What We Need Now, More than Ever
I haven’t had a drink in almost 14 years.
I remember when I first admitted to myself that I was an alcoholic. One of the main reasons I decided to get help was that I wanted my mother and father to see their son sober again before they left this earth.
That was in July 2006.
But when my father passed in 2018 at the age of 95, I honestly thought it would be too much for me to handle. I was so afraid that I would fall off the wagon. Take the easy way out when trying to cope.
And I almost did.
I almost slipped.
When you’re an alcoholic, it’s times like those that test you the most. When you’re seeking comfort. When you’re confused or in pain. When the s*** hits the fan.
And that’s where we are right now as a society. As a country. As a world.
When you’re an alcoholic, it’s times like those that test you the most.

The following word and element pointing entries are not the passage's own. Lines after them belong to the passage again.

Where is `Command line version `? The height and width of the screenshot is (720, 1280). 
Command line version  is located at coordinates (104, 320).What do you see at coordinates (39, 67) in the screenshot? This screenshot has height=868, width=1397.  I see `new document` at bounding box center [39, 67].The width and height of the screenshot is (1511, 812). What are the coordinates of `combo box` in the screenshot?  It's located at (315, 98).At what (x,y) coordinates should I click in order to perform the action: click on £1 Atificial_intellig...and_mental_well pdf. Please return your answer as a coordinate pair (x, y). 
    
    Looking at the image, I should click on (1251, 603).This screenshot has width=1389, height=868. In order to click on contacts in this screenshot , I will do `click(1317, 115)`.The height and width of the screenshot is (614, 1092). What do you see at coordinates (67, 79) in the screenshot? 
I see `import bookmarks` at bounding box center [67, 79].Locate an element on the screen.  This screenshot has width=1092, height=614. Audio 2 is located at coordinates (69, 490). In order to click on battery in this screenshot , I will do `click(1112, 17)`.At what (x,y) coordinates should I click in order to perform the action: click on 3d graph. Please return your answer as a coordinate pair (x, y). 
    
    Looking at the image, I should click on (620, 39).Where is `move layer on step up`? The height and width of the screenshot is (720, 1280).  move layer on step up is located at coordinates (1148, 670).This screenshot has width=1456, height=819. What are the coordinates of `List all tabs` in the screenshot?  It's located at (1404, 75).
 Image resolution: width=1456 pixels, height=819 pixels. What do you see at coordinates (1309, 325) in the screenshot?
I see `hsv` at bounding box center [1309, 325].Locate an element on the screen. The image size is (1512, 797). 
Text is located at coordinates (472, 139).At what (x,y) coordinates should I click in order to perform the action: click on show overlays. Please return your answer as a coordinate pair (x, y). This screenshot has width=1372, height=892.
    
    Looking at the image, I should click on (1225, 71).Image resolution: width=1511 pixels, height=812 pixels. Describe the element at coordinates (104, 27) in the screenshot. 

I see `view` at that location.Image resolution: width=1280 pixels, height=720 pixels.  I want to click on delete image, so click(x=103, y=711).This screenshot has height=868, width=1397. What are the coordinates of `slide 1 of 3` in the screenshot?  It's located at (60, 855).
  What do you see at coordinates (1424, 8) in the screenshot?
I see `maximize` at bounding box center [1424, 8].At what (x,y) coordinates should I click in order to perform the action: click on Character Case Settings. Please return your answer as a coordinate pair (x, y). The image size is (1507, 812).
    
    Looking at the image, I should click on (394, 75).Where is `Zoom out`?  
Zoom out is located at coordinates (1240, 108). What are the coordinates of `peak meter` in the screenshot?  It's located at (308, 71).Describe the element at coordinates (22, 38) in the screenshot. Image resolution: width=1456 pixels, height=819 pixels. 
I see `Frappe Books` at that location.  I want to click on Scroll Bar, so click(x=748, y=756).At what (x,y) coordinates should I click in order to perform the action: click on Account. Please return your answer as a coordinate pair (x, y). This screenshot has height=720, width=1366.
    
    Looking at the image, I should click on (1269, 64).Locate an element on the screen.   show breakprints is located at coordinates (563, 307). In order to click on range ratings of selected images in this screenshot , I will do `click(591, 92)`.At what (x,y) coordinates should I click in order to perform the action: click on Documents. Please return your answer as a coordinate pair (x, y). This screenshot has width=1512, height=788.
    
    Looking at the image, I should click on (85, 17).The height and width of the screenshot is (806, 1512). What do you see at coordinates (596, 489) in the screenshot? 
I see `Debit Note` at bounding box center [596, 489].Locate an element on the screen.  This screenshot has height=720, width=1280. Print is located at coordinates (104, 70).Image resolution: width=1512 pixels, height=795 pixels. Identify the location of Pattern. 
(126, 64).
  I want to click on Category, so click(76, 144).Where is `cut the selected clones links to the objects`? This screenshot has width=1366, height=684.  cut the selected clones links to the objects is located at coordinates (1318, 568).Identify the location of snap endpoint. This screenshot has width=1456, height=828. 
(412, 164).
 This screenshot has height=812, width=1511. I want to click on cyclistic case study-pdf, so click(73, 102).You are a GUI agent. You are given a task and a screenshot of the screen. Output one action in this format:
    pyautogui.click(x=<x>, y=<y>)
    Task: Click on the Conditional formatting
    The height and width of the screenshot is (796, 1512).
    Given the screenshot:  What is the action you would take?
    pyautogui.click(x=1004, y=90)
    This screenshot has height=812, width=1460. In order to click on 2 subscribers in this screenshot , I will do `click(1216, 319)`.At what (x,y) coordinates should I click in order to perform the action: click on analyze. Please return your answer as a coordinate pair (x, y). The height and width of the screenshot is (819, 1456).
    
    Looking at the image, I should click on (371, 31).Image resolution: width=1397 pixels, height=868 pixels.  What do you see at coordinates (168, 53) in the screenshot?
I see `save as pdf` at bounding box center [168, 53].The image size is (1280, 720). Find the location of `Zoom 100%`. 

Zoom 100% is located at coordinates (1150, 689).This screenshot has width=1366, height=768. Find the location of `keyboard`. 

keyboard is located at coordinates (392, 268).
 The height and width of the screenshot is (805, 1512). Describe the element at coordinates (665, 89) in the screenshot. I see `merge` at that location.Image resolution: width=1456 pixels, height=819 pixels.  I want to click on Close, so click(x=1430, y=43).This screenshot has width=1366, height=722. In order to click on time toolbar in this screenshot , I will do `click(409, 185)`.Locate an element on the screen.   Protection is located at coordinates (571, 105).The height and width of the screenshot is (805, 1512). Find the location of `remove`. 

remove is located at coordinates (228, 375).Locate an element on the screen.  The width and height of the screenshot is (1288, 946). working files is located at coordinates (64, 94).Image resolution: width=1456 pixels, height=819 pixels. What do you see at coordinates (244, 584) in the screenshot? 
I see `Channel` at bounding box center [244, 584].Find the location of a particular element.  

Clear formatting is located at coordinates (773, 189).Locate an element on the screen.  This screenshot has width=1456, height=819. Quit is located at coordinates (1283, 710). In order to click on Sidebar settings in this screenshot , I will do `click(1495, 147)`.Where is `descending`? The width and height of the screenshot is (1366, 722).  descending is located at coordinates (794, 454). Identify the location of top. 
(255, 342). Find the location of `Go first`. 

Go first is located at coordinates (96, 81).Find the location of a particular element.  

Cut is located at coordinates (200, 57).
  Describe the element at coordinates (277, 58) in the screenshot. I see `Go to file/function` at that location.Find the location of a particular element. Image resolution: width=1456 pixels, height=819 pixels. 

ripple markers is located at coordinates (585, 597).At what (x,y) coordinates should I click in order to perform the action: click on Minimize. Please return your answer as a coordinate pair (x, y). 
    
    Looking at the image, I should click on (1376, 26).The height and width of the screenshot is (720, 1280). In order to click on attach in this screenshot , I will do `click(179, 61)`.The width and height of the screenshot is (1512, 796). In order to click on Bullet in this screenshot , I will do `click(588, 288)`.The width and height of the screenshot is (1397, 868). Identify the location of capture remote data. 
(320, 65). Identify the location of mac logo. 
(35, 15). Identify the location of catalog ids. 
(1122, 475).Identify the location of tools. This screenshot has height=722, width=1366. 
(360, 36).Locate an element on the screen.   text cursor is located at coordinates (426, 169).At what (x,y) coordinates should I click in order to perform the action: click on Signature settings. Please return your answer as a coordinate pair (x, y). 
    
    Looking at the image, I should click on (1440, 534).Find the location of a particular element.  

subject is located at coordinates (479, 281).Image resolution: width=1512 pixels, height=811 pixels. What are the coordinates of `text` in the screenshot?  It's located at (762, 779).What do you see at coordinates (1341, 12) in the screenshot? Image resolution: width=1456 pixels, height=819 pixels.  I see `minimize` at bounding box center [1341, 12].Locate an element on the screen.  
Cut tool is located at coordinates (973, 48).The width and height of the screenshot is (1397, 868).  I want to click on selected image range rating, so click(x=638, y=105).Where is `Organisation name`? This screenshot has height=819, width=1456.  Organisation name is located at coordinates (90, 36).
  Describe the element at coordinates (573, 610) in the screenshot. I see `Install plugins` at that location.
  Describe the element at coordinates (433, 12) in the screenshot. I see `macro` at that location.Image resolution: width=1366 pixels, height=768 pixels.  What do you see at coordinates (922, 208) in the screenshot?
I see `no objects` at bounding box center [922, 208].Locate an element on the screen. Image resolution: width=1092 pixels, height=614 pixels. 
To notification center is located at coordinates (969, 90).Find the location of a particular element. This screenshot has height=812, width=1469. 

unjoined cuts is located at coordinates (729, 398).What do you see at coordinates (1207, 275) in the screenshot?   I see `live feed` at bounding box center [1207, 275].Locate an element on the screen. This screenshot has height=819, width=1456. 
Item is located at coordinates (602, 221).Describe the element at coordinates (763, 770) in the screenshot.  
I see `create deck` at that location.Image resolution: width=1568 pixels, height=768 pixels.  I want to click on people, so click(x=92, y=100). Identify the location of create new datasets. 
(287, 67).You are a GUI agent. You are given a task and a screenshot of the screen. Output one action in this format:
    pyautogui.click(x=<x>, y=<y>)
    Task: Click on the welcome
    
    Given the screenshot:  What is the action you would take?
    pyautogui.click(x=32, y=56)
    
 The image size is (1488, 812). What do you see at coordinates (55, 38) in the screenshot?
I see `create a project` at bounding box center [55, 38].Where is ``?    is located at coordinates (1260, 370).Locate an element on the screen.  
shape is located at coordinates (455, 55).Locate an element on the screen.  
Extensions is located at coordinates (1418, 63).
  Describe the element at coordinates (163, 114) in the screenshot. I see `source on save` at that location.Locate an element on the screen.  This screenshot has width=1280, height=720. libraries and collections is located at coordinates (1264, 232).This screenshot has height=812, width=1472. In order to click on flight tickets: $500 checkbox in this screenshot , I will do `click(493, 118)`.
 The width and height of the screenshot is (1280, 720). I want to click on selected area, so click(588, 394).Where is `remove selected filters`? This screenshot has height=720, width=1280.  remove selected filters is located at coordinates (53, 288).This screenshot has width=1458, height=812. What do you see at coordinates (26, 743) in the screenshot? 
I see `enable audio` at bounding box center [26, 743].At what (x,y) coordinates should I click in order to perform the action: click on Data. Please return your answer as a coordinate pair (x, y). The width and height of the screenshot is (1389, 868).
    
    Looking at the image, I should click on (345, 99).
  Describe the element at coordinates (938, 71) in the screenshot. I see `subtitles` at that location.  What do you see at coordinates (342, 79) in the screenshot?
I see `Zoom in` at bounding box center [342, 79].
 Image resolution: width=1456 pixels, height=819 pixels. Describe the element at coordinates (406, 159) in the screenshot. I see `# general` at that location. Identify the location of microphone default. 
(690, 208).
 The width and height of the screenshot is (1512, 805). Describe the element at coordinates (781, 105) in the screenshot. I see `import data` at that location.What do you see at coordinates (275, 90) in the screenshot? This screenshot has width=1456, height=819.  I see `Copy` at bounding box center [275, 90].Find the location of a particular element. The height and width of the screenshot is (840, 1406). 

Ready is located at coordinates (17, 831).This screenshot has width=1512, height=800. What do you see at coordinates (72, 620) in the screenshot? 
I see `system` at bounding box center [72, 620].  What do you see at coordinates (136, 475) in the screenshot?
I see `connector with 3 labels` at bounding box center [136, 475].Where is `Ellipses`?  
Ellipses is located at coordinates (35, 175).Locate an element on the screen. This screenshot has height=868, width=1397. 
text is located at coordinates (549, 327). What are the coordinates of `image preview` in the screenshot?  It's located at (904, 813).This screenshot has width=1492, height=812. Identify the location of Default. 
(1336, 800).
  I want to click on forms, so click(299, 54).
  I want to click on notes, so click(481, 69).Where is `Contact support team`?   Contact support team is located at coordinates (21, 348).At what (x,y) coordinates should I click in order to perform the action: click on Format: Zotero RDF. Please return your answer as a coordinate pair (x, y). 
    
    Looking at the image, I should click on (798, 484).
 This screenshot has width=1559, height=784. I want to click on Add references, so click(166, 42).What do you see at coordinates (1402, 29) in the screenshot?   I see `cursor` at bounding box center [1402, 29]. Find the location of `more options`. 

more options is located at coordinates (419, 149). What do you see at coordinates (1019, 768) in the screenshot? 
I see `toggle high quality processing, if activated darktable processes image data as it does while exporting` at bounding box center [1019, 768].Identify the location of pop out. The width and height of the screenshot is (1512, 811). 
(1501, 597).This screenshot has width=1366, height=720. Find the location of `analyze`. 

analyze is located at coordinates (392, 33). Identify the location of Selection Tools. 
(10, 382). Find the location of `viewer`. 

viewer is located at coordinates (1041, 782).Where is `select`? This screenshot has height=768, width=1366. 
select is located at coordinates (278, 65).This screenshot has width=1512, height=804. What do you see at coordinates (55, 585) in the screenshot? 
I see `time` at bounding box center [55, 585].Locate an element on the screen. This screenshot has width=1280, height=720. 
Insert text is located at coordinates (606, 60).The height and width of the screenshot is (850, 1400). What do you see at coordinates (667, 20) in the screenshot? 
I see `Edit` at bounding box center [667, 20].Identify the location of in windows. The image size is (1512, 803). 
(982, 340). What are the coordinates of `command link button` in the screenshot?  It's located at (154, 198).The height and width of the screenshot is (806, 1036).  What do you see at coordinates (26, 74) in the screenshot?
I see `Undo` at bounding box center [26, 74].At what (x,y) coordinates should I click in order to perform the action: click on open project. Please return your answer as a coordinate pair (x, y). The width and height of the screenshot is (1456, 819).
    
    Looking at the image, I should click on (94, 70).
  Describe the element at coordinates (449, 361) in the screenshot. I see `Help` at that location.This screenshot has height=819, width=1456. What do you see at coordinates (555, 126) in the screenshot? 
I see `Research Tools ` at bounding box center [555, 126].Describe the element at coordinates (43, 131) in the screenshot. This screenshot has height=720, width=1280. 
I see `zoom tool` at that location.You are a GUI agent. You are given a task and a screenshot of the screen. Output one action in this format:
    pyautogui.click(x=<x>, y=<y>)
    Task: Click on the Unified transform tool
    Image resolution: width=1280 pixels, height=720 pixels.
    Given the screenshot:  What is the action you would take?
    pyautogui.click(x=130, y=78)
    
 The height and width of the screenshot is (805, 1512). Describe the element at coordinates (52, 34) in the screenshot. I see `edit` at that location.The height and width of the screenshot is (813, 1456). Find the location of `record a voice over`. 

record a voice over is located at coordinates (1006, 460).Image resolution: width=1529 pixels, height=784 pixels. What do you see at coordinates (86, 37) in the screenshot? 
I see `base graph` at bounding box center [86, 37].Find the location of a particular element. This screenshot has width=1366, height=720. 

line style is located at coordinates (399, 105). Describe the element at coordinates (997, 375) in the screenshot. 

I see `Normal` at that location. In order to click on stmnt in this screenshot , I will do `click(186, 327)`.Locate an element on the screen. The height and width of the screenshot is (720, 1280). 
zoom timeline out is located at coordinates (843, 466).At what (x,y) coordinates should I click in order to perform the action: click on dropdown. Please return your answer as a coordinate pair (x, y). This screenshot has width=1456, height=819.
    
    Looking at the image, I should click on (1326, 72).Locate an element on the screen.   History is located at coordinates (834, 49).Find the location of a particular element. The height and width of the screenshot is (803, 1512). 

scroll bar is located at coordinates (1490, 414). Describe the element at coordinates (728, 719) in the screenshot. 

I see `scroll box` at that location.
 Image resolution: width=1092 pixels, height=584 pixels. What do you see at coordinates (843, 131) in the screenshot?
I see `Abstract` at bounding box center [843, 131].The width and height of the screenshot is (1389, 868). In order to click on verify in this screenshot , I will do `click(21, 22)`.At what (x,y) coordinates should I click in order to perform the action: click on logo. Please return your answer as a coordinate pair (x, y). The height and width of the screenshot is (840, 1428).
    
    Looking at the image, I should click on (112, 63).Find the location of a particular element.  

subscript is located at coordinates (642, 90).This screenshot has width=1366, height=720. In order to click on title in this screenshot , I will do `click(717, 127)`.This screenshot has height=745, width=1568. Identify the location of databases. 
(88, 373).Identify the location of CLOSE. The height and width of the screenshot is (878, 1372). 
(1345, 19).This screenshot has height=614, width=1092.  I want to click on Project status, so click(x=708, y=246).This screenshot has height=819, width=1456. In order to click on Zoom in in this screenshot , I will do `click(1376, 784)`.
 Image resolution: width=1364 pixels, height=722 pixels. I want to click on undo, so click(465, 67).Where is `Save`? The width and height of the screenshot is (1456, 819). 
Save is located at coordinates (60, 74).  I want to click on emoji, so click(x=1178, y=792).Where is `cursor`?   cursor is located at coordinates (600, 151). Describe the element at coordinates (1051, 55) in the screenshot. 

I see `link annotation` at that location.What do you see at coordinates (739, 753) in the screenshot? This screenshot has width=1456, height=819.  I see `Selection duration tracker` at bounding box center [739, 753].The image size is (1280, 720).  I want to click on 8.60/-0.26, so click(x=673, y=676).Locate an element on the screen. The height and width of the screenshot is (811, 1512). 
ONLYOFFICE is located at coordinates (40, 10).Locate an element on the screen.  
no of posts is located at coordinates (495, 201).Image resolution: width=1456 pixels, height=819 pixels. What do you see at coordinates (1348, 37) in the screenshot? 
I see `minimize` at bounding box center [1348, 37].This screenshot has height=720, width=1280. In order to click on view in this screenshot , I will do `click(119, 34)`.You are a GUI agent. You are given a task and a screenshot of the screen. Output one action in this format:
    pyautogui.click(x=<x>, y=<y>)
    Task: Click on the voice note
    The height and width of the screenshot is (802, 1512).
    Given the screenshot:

The s*** has definitely hit the fan.
And it’s such a strange and difficult time because now, while this COVID-19 pandemic has forced us to isolate ourselves, what we really need more than anything is each other. To feel whole again. To feel normal again.
Or just to know that we’re not alone.
That’s why I’m writing this today. Because there’s a particular community of people who I know need each other now more than ever. A community I’m proud to say I’m a part of.
There was no one thing. No come-to-Jesus moment, no one big mistake or drunken episode that put me over the top and caused me to finally admit to myself that I was an alcoholic.
It was years of waking up in the middle of the night, unable to remember how I got home … walking downstairs and cracking the garage door open to see if my car was there.
It was years of waking up in the morning and seeing my wife crying, which let me know that I had f***ed up the night before.
And it was years of drinking before each visit to my parents’ house because my father’s memory was deteriorating — he would tell the same stories over and over again — and it was difficult to watch.
It was all those things.
And even after I admitted to myself that I was an alcoholic, it was even more difficult to admit that I actually needed help. Because I had dealt with this sort of thing on my own before, back in the ’80s.
It was 1982 and I had just retired from boxing (for the first of many times), and I was riding this wave of popularity and prosperity created by my boxing career. I had shaken hands with presidents. Played golf with movie stars. Partied with celebrities in Vegas and all over the world. Life was big. Life was animated — at times, exaggerated. Life was whatever I wanted it to be. And when you live a big life like that — when you can buy whatever you want without even looking at the price tag and everywhere you go people know you and shower you with praise — it can be hypnotizing.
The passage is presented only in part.